What to do.
Reproduce the records below word for word, omitting the pictures.

Stored records:
---*---
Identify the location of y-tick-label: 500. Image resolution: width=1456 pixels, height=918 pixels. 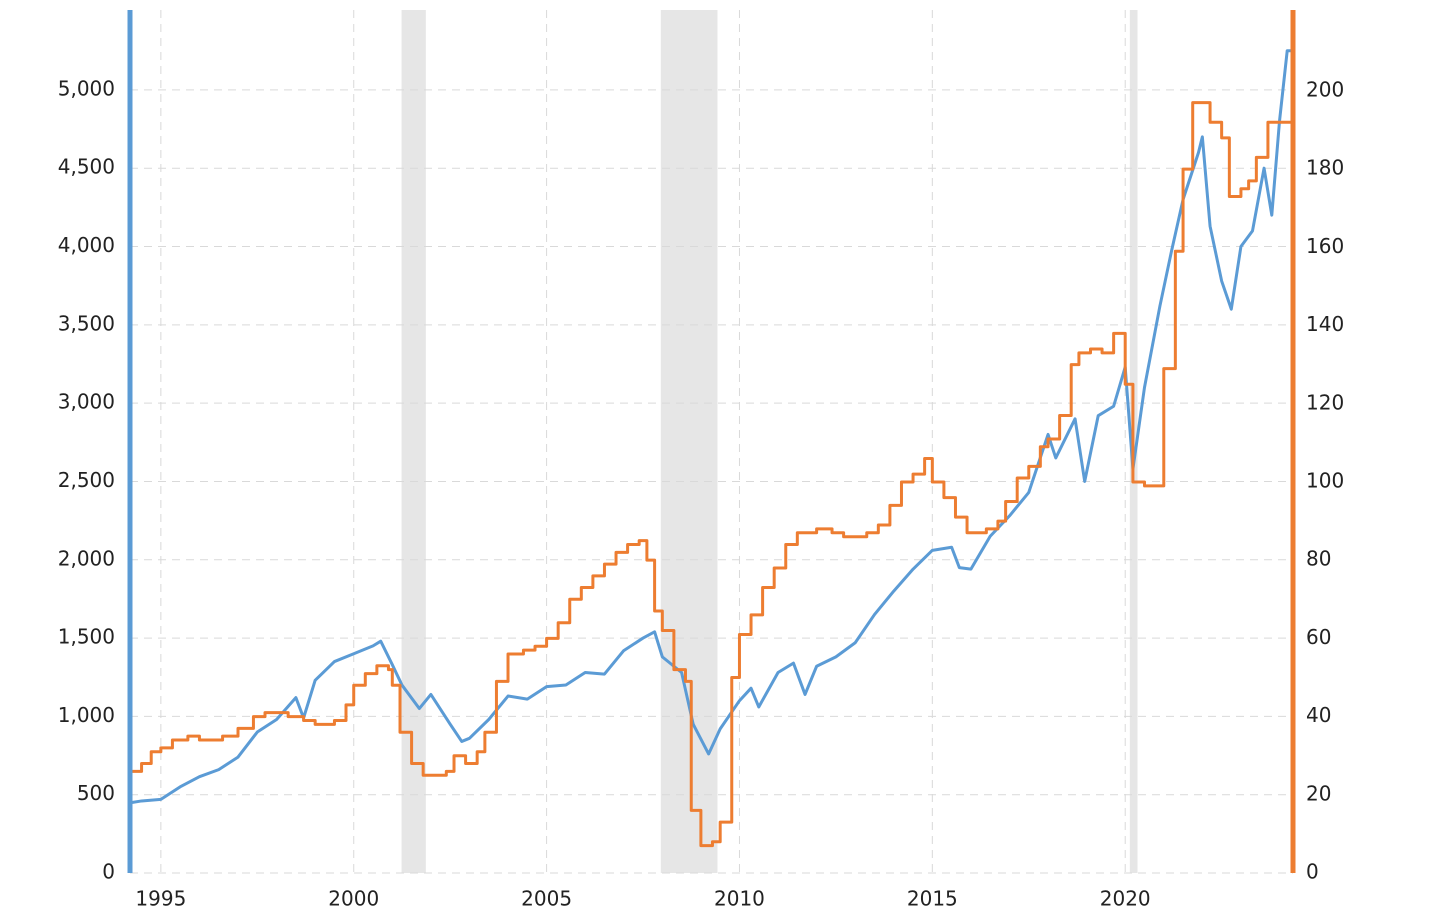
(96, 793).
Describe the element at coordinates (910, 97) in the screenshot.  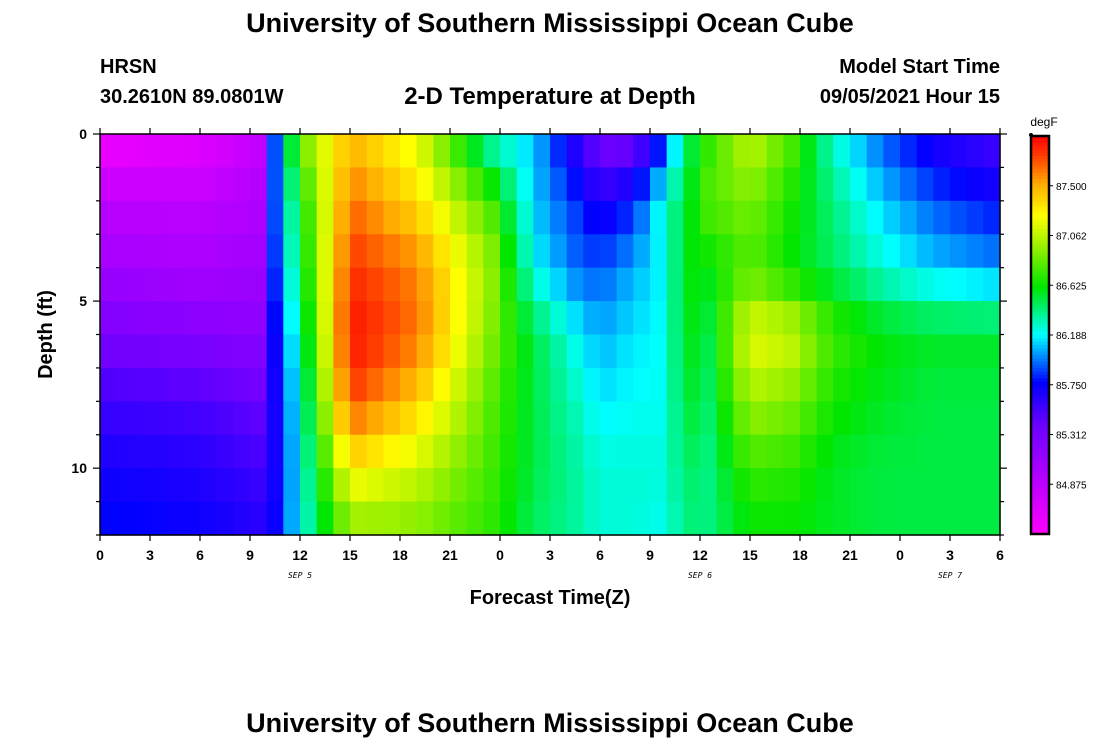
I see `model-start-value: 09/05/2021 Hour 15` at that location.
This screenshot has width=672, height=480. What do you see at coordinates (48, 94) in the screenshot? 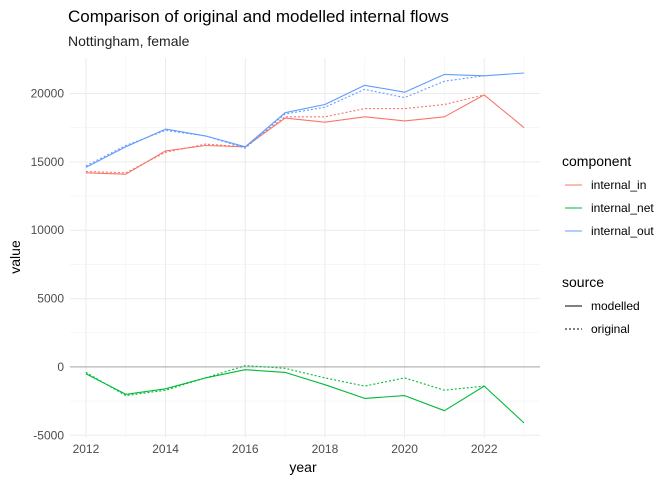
---*---
Result of this exercise.
Identify the location of y-tick-label: 500. Image resolution: width=1456 pixels, height=918 pixels. 
(96, 793).
Describe the element at coordinates (910, 97) in the screenshot.  
I see `model-start-value: 09/05/2021 Hour 15` at that location.
This screenshot has width=672, height=480. What do you see at coordinates (48, 94) in the screenshot? 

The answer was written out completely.